Anywho, The Bubble's spin on the format is actually rather orginal. Take three comedians/newspaper columnists/ talking heads/ plant pots and put them in a house (the bubble) for a week prior to filiming with no contact with the outside world. No phones, no Internet, no TV, no newspapers, thus, the hope being, they cannot tell the difference between real news stories and ones made up by the production team. The aim is not only to provide laughs but to also utilise some unusual news stories from the week, in a less original spin on things.
Apart from the obvious human rights aspects of locking people away for days on end (dressing them in jumpsuits may or may not have been discussed at the first production meeting), the show works well. David Mitchell hosts, gaining experience of being in the hot seat of a panel show before fulfilling his inevitable destiny to replace Stephen Fry on QI once Fry gets bored of being universally loved and leaves. This puts the show in a safe pair of hands as Mitchell's quick wit and withering delivery will more often than not deliver.
Sat in what resembles a library from the year 2087 (at least to my limited and stunted imagination), Mitchell proceeds to give the contestants three news stories from different medias for each round, from which they choose the correct one that they believe is real, a task far harder than it actually sounds.

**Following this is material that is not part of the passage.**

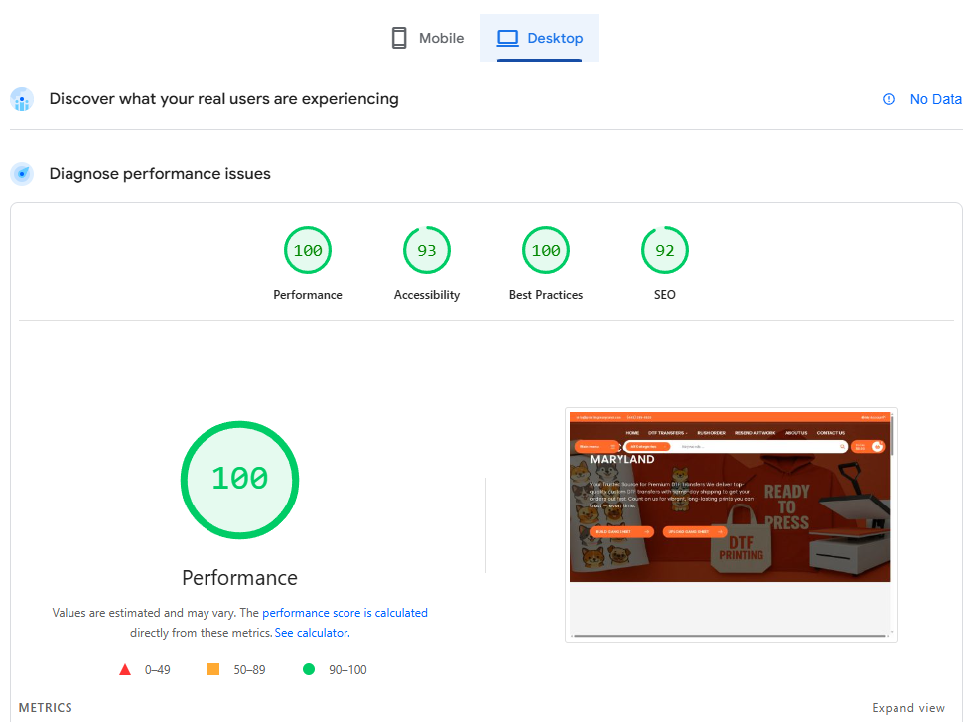Click the real users experience icon
Viewport: 965px width, 722px height.
click(x=22, y=99)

As with all panel/quiz shows the standard of guests will define the quality of the programme and whether it will make it through to "Stage Two" of television: recommission. Whilst the first show offered a glittering all-star cast of Frank Skinner, Victoria Coren and Reginald D. Hunter to play wit tennis with Mitchell. However, the show's description on the iPlayer website terrifyingly promises "wildcard bookings" as guests in the future. This could go one of two ways. Firstly, they get a 'character' on like ultra-cock Rod Liddle or that scary dancing man pillock thing from the "we-buy-any-car" advert. The other option being the complete opposite, a person so dull and beige that the seat they are sitting in offers a more dynamic, engaging personality.
Either way, a troubling conundrum for a promising, innovative take on an increasingly doomed genre.